Aim of the task:
Could you output exactly the lines from the one containing "[Open About Us] (1078, 58)" through the end of the records below, and nothing more?

Dataset entries:
——

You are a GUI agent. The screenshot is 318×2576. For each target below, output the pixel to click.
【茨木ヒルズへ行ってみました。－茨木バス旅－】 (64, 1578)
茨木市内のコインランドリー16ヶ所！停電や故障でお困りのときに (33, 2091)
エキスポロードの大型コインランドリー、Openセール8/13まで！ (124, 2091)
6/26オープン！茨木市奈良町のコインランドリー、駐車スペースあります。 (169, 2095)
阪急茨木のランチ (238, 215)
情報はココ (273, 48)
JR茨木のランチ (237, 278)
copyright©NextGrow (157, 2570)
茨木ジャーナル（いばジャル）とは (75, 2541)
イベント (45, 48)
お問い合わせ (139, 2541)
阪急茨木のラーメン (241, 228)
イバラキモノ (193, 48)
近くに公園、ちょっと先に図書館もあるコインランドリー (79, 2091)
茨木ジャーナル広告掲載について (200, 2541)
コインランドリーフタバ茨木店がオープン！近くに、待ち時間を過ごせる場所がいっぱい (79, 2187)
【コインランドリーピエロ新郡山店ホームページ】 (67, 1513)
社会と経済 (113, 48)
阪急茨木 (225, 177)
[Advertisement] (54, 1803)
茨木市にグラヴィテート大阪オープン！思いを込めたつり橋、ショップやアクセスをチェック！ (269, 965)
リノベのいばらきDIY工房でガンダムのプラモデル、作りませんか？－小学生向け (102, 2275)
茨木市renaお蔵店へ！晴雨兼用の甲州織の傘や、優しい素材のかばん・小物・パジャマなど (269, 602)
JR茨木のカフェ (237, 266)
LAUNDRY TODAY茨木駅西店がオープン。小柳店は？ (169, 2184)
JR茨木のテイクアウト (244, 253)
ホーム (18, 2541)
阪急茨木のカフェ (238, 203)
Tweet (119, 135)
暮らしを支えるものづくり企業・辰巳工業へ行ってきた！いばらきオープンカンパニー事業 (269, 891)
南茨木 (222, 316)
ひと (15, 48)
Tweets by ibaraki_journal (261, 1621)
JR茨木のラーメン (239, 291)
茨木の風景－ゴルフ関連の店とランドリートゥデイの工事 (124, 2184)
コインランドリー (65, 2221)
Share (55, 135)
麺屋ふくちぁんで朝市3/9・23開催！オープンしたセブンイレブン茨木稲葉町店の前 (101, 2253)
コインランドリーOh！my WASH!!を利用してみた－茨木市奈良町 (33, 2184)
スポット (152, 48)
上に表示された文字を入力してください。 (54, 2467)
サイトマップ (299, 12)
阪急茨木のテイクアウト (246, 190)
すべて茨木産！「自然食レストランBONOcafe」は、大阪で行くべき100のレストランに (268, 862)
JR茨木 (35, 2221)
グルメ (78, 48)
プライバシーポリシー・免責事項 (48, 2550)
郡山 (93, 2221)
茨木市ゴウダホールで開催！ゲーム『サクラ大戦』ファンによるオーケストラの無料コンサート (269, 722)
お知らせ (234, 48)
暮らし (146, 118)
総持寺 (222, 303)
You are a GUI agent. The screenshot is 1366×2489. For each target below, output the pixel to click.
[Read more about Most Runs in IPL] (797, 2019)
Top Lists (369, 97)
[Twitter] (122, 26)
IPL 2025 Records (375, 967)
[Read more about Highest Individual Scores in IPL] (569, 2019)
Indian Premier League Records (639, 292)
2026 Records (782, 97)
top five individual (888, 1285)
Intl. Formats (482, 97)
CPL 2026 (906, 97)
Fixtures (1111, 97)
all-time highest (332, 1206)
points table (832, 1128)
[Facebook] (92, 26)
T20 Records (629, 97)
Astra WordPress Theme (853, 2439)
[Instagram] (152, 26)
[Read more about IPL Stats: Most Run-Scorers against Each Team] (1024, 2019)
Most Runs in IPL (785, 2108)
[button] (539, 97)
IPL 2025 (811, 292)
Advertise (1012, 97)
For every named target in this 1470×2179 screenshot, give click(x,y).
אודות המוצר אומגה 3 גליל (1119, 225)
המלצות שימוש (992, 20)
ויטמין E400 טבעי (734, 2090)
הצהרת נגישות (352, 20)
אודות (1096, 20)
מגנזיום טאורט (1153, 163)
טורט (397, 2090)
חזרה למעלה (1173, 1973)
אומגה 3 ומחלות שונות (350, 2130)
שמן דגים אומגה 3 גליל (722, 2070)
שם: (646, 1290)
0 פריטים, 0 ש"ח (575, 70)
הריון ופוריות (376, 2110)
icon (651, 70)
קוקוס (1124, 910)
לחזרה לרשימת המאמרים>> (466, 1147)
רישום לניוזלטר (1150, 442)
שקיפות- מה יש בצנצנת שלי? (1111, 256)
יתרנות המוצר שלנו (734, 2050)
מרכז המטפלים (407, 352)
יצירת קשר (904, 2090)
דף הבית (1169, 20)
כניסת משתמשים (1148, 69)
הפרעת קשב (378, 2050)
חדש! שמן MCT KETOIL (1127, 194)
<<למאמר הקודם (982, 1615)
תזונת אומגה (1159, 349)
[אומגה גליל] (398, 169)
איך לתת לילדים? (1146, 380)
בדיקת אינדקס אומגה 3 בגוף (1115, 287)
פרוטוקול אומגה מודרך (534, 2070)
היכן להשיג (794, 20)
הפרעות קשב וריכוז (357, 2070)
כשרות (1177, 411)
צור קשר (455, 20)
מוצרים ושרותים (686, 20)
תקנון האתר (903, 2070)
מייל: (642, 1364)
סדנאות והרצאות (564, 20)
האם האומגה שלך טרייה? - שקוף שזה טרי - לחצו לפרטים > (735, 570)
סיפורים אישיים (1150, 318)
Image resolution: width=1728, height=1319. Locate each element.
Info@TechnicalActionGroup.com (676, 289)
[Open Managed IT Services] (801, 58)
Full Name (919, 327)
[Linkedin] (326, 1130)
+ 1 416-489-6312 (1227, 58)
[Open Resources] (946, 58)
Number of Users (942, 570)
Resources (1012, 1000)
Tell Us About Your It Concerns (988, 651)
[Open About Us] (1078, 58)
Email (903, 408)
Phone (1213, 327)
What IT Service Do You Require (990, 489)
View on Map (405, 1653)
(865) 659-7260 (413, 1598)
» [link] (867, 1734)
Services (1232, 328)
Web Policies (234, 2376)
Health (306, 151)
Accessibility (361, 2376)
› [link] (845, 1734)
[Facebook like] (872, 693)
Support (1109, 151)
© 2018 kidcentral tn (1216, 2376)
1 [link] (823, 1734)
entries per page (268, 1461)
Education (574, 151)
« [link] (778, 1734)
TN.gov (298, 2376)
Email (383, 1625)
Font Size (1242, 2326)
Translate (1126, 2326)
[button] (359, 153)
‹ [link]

——

Result of this task:
[Open About Us] (1078, 58)
Email (903, 408)
Phone (1213, 327)
What IT Service Do You Require (990, 489)
View on Map (405, 1653)
(865) 659-7260 (413, 1598)
» [link] (867, 1734)
Services (1232, 328)
Web Policies (234, 2376)
Health (306, 151)
Accessibility (361, 2376)
› [link] (845, 1734)
[Facebook like] (872, 693)
Support (1109, 151)
© 2018 kidcentral tn (1216, 2376)
1 [link] (823, 1734)
entries per page (268, 1461)
Education (574, 151)
« [link] (778, 1734)
TN.gov (298, 2376)
Email (383, 1625)
Font Size (1242, 2326)
Translate (1126, 2326)
[button] (359, 153)
‹ [link]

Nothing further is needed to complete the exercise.